Just wondered with current development of Iphone/IPad, and other GPS/smart phone devices, is the electronc control getting much simple.

iPhone has gyro and accelerometer embedded. Is that possible an Apps with some sensors able to control a foiler Moth?

It's not a matter of computing power, much more a matter of a suitable sensor and power for whatever control is used to adjust the height. I can't tell you how many times I've run aground in a Ross 780 (draws 1.8m) and the depth sounder alarm (set at 3.5m) has gone off a few seconds later. We actually run aground less often when sailing with it turned off.

I expect it's a similar problem for any sensor looking for a boundary layer between media. At a speed differential of say 20kn between Moth and wave, the time to respond is extremely short. The bow to foil distance is perhaps 1.2m which will be covered in about 0.1 seconds.
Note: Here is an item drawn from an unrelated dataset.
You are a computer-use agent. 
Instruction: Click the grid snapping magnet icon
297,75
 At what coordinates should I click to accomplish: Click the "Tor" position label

An additional issue is the momentum of the boat—even if you can make instantaneous adjustments (which a mechanical wand does reasonably well), the boat takes time to respond. So the sensor has to be able to look forward and make adjustments in anticipation of surface level changes—sensing at the strut is too late unless fast, large adjustments can be made to (over) compensate for momentum.

And then there's the power to activate whatever control is used (main foil flap, centreboard AoA, pitch, whatever). The forces involved can be quite high, I hate to guess but likely 3 to 5 kg of compression/tension until some physical limit is reached, which might be some device (say a tether or wingbar) or whatever breaks first (probablly a pushrod or fitting but maybe the wand or flap hinge). So the servo providing the movement probaby needs to be able generate the equivalent of 10kg of force more or less instantaneously over perhaps 20 to 30mm (theres' some units here I'm missing, probably Newton metres).

Note that current mechanical devices work just fine in most conditions, it's only when the breeze gets toward 20kn and whips up 1m chop or more that they start to have problems. Even the best height control in the world isn't going to overcome low sailing ability in those conditions.